Assignment:
When you retype the records that follow, keep each word as it is and drop any pictures.

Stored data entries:
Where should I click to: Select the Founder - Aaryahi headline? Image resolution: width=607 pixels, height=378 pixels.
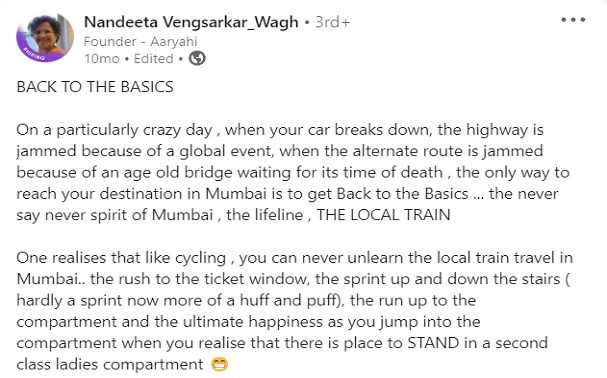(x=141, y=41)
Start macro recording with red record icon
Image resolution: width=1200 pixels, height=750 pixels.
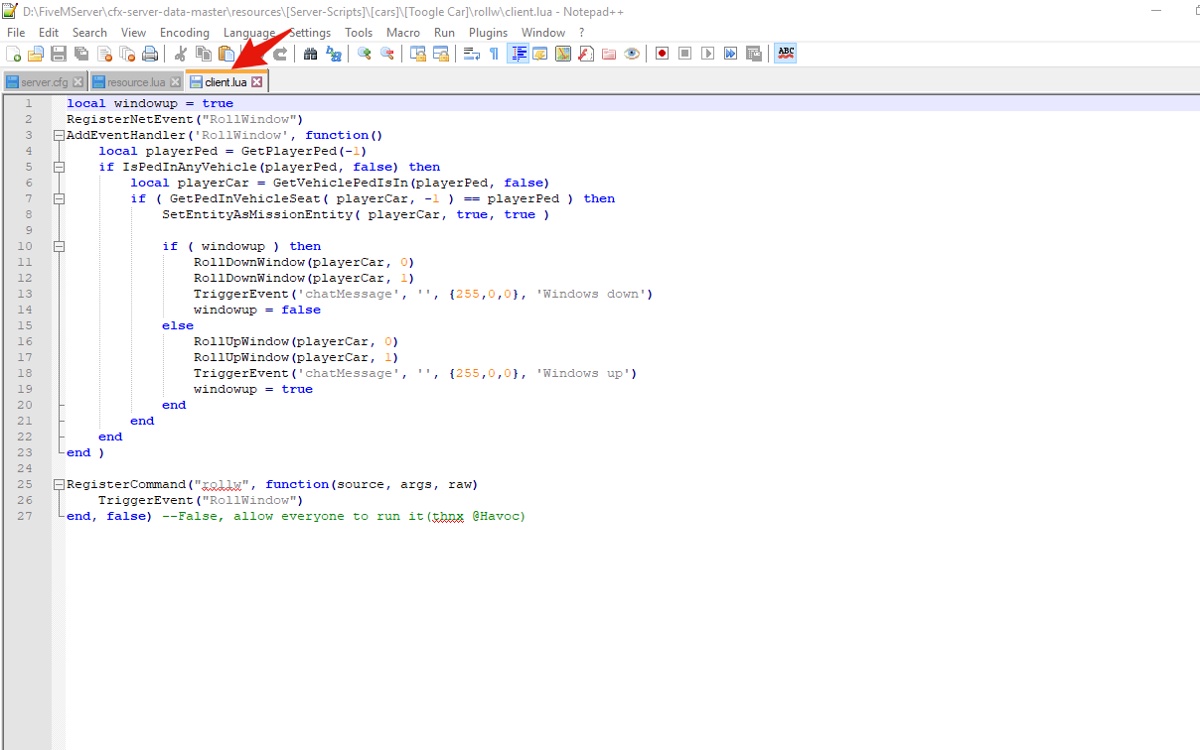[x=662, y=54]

Solution for this task:
Where should I click to: Select the Founder - Aaryahi headline? Image resolution: width=607 pixels, height=378 pixels.
(x=141, y=41)
Start macro recording with red record icon
Image resolution: width=1200 pixels, height=750 pixels.
[x=662, y=54]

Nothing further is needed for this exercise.